As more cases of Ebola increase in countries, such as the United States and Spain, some areas in the Caribbean and South America have instituted travel bans against West African countries in order to prevent the disease from making an unwanted appearance in their respective domains, according to the BBC.
With the United States announcing their second Ebola-infected nurse, Jamaica, Columbia, Guyana, St. Lucia, and Haiti have announced travel bans against either the affected West African countries or the entire region.
Seemingly leading the charge, Jamaica’s ban falls on “persons ordinarily resident in Guinea, Liberia, and Sierra Leone as well as persons who have traveled to or transited through Guinea, Liberia, and Sierra Leone, within 28 days of having departed from these countries.”

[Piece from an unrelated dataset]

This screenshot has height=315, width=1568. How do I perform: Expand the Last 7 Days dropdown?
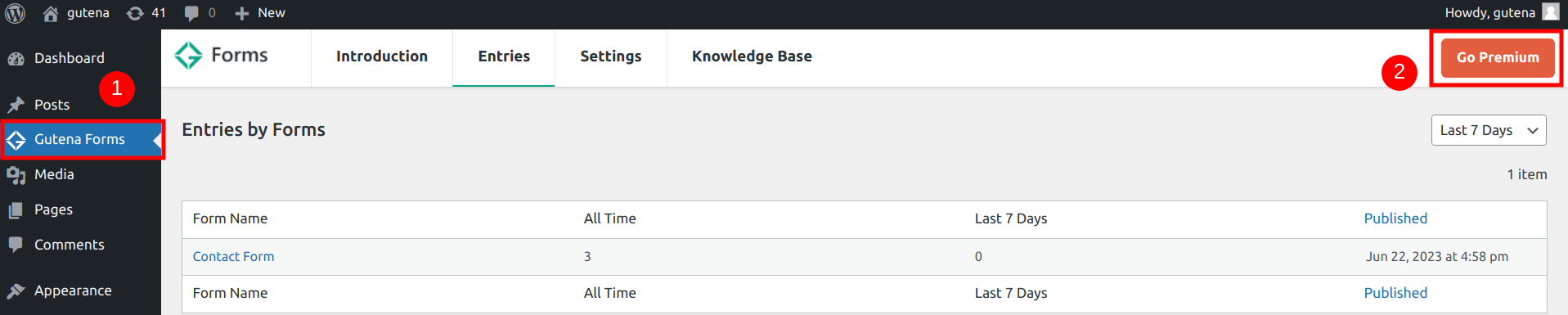[x=1489, y=130]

And for those who are Jamaican citizens who have recently traveled to the aforementioned countries, the island declared that they will quarantine those individuals for 28 days.

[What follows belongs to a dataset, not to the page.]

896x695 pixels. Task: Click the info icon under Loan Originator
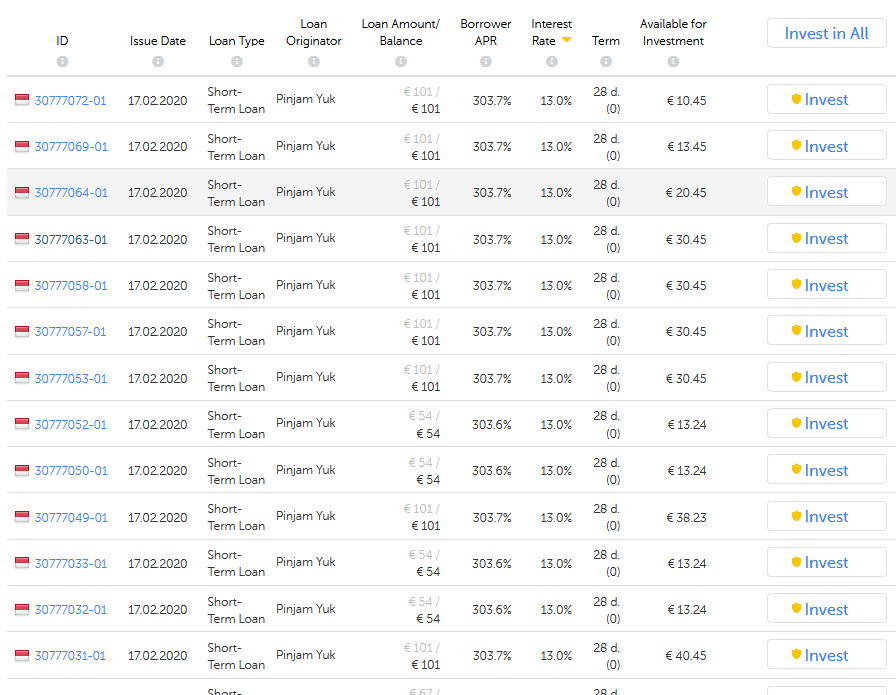314,62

As for why they are implementing their own travel ban, St. Lucia Prime Minister Kenny Anthony said that poverty and a lack of resources on his island made them unable “to manage any crisis that lands on our doorstep, any crisis of that kind.”

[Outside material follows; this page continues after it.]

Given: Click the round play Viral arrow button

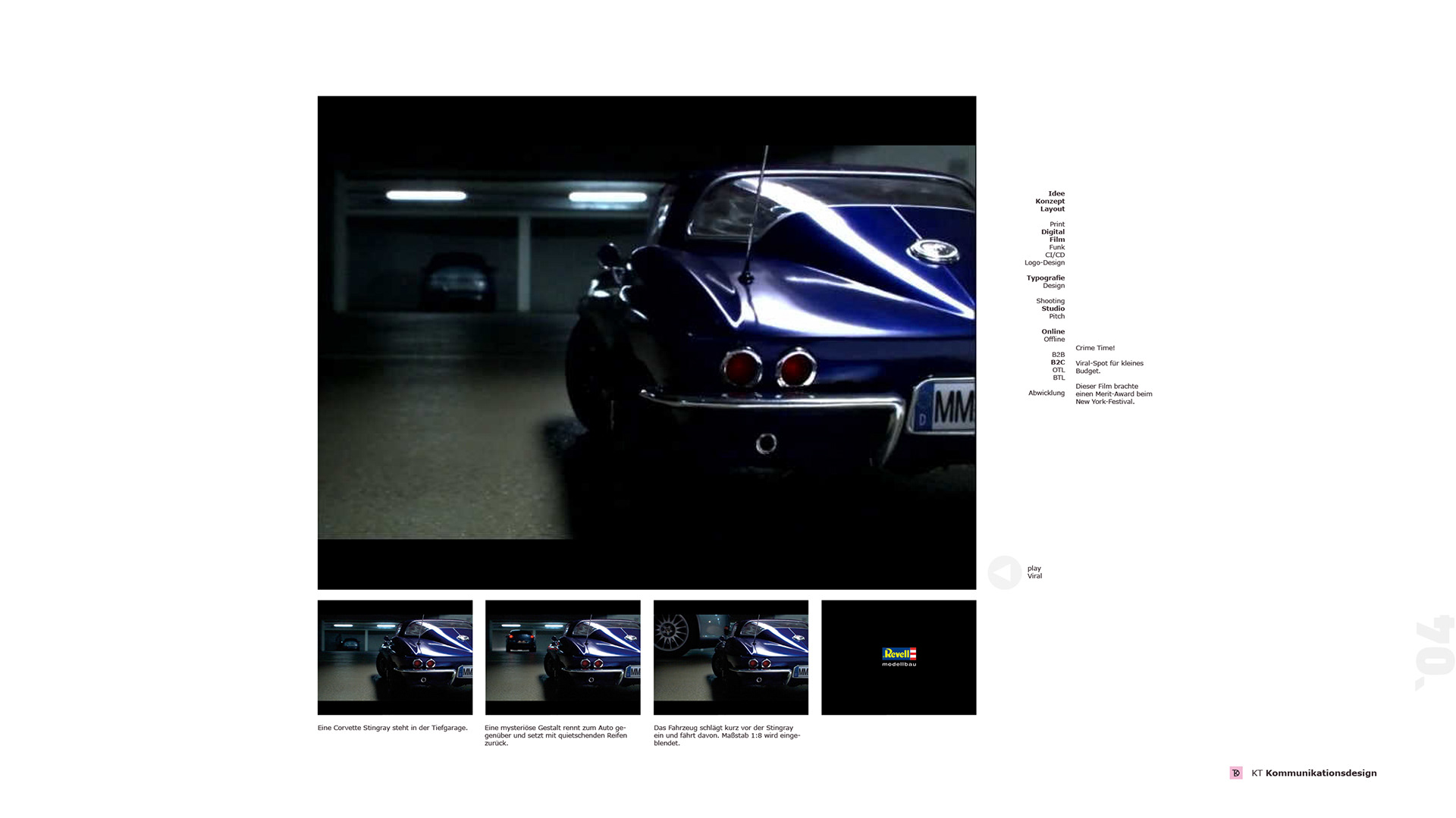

St. Lucia, which has a population of 200,000, said that Nigerians who traveled in to the island would have to show a “recent medical certificate” in order to enter.
Meanwhile, Colombia added the countries of Nigeria and Senegal to their travel bans, even though both countries successfully wiped out the virus.
Guyana and Haiti, though, have the most-extreme travel bans, with Guyana declaring that they will not be giving visas to anyone from West Africa, and Haiti recently tweeted that they would no longer be rotating troops from African countries.